Previous posts on early modern sources for Libyan history include: i) Early Modern Libyan Manuscripts in the Bibliothèque Nationale de France and ii) European Journals and Correspondence from early modern Libya.

The Libyan National Archives (دار المحفوظات التاريخية) held in the Red Castle (السرايا الحمراء) of Tripoli contain, or used to contain, a number of letters sent between rulers of Bornu and officials in Tripoli dating to around the mid-1800s. Two editions of these letters appeared in the 1960s, but the archives became less accessible to outside scholars after 1969 because of the regime and little has been published on or about these primary sources since. I haven’t even been able to find if a more extensive Arabic edition exists, although I imagine that there is at least one such publication in Libya.

Letter from Abu Bakr ibn Umar al-Kanami to Nazif Basha, Wali of Tripoli, dated 12 Dec. 1881 (Gwarzo Letter #5)

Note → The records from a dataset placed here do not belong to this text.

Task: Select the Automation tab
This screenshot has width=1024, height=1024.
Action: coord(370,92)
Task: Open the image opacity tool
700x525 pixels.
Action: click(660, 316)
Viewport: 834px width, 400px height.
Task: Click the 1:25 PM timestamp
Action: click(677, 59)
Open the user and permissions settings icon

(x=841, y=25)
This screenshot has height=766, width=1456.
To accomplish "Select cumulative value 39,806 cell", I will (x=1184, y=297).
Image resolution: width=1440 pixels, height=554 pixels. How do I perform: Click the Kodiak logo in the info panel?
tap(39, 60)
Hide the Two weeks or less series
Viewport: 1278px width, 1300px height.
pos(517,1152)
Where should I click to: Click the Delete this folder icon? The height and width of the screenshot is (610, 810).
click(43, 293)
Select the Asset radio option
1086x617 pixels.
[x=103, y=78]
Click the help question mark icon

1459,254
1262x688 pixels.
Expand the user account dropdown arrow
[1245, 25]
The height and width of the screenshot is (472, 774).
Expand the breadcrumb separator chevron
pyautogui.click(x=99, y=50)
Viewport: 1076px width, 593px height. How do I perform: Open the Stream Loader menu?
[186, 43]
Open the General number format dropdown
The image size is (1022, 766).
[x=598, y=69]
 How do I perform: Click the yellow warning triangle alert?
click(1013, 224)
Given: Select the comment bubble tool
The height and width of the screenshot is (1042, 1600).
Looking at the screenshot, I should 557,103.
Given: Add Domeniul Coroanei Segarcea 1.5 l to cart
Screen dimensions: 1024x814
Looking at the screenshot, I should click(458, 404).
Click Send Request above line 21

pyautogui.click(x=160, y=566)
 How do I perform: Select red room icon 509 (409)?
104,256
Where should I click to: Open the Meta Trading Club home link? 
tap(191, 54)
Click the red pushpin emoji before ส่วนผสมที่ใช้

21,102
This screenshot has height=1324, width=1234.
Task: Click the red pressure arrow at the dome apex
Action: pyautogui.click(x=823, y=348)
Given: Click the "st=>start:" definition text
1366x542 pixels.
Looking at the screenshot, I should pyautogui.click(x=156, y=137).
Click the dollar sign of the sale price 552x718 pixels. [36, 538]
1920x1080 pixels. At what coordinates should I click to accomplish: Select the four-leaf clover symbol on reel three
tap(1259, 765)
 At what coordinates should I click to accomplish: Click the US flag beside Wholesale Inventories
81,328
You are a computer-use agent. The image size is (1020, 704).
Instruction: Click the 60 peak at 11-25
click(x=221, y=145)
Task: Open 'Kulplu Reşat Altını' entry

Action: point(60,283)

In the early 1960s, the Africanist scholar Bradford G. Martin was able to spend time working in the National Archives, then under the direction of Bahjat Qaramanli. In a later research report entitled “Turkish Archival Sources for West African History”, he described the relevant part of the archives of the Red Castle as follows:

In North Africa itself, the largest and most useful archive is the Libyan
State Archive, housed in the former Castle of Tripoli, and now known as the Dar
al-mahfizat al-ta’rikhiya (Historical Records Office). The writer visited it in
1962 and again in 1964, at which times it was presided over by Mr. Bahjat
Qaramanli, a descendant of the famous beylical family, assisted by Mr. Muham-
mad al-Usta and Mr. ‘Ali Hasan al-Jarbi. The Tripoli records are in Arabic,
Turkish, and Italian, with smaller amounts of material in other languages.
Many records still exist about the diplomatic relations of the Qaramanli beys
with other states, in Africa and also in Tuscany, Sicily, and Sardinia in the
eighteenth and nineteenth centuries. There is also a series of registers
(dafatir) about the slave trade from Bornu to Tripoli, beginning in the seven-
teenth century, which records the import tax assessed on each slave entering
Ottoman territory from the south via the Fazzan. Other papers will yield infor –
mation about the provenence of slaves, as there were often lawsuits over their
ownership. In these suits, the slave was sometimes asked to make a deposition
about his place of birth, his early life, previous owners, etc. When properly
used and exploited, these documents will be of great value for the economic
history of these regions of Africa. A catalogue of the collection is in progress.
However, unless the investigator is armed with a fairly good knowledge of
Arabic, or Turkish, and some familiarity with the varied styles of Islamic
calligraphy, these collections may be hard to use.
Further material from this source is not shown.